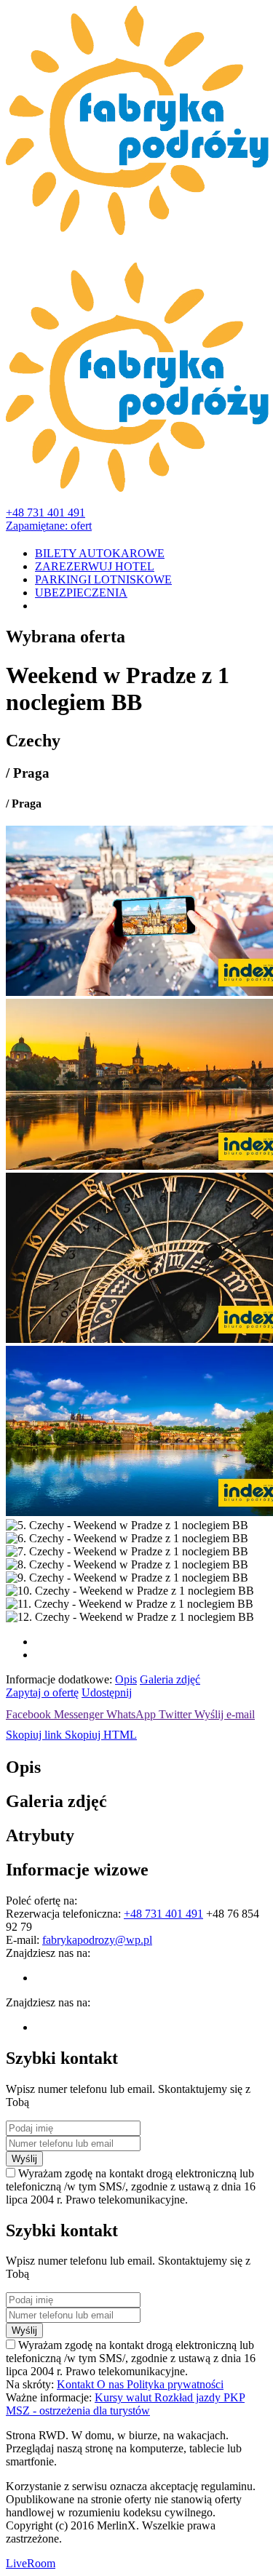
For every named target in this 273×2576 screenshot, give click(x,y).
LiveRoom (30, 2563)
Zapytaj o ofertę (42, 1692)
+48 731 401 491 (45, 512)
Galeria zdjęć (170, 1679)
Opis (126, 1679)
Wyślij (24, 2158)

----------

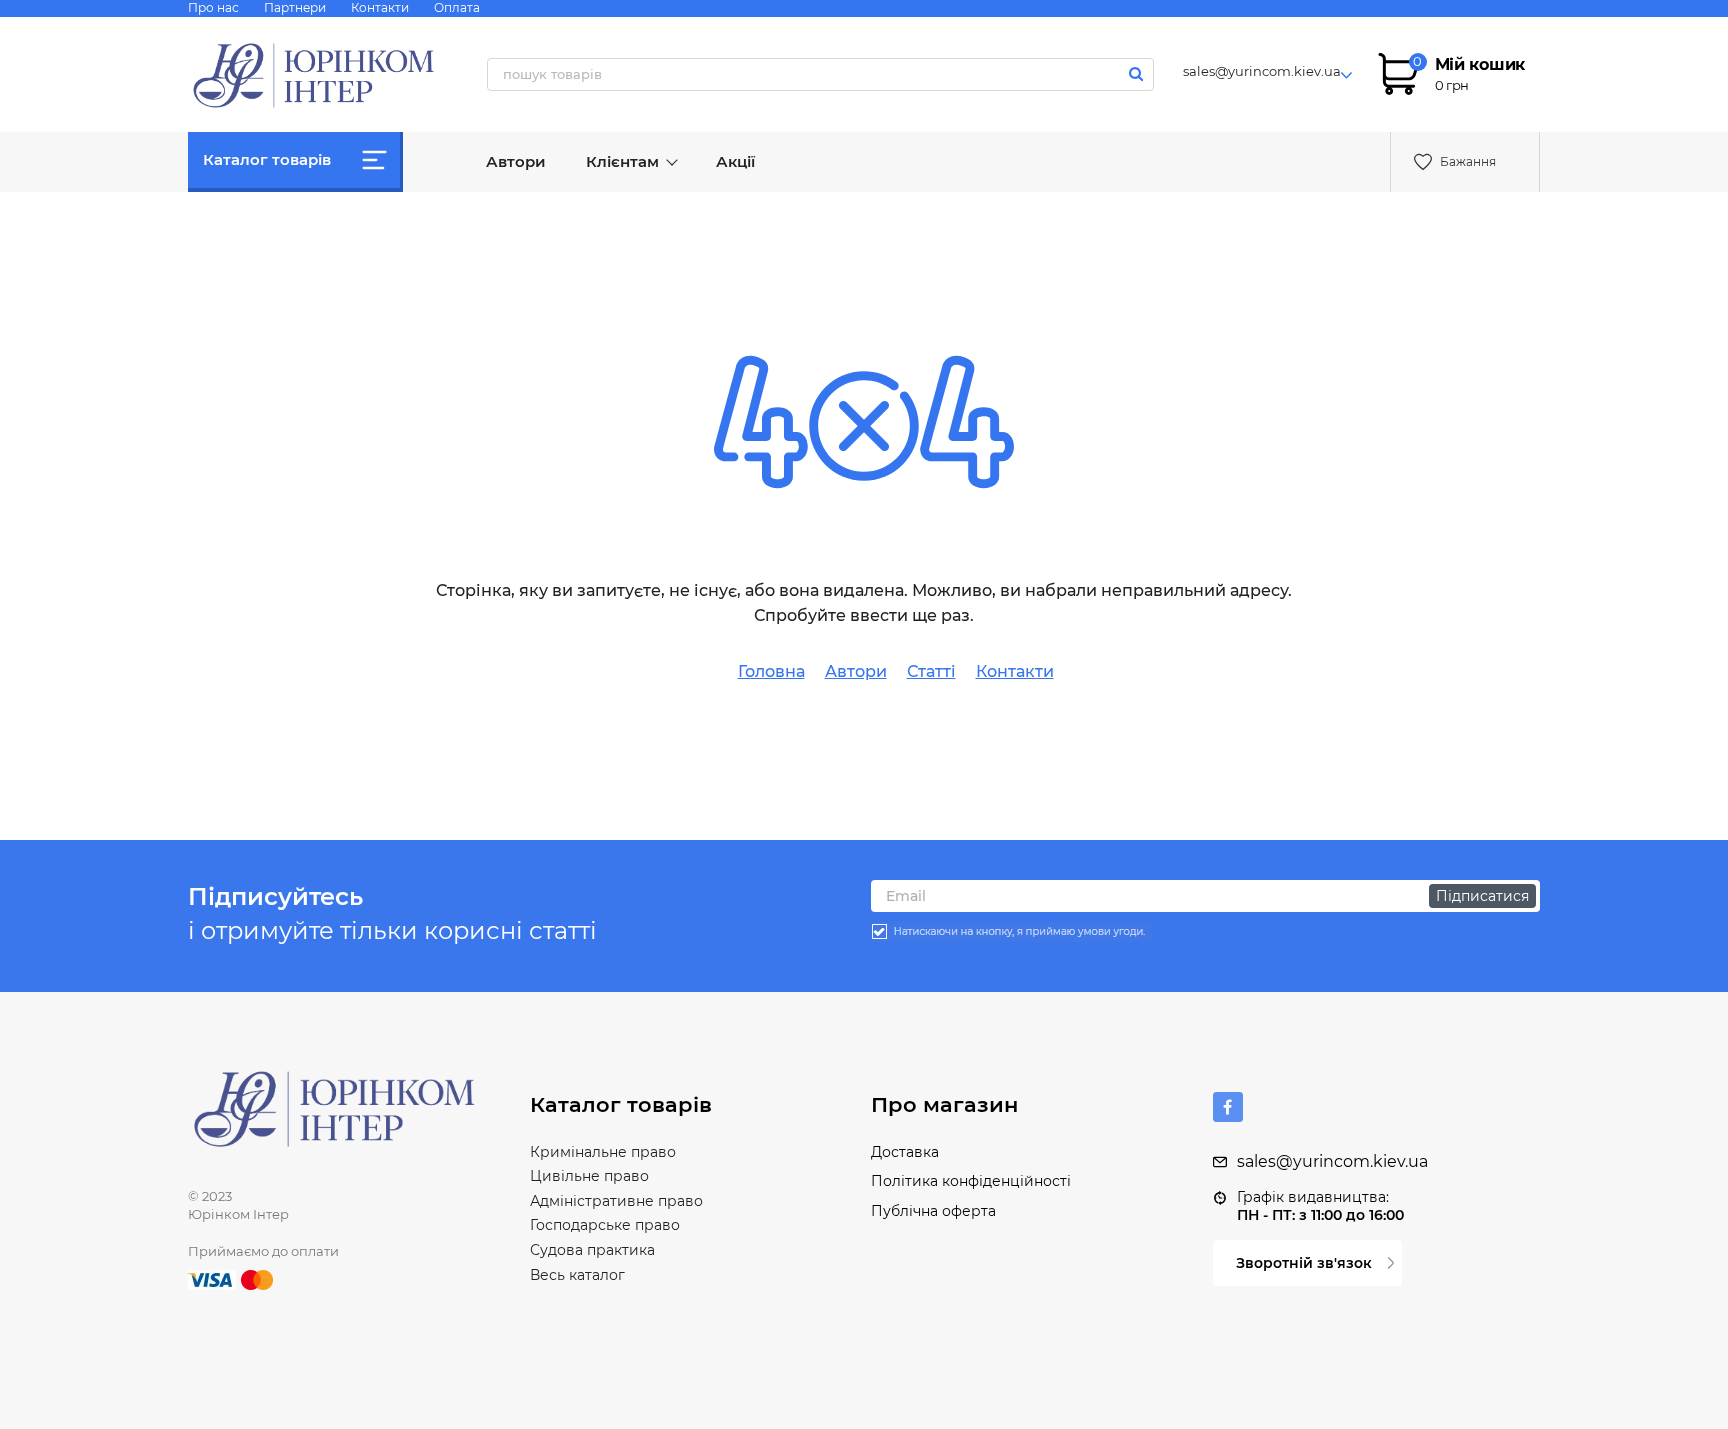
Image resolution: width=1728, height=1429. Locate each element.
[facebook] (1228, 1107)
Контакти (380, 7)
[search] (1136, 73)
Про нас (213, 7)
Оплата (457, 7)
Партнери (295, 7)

----------

• [Activity]: Retype exactly the lines above, from the one with "For every named" through the one with "Wyślij (24, 2158)", inclusive.

• [Reply]:
For every named target in this 273×2576 screenshot, give click(x,y).
LiveRoom (30, 2563)
Zapytaj o ofertę (42, 1692)
+48 731 401 491 (45, 512)
Galeria zdjęć (170, 1679)
Opis (126, 1679)
Wyślij (24, 2158)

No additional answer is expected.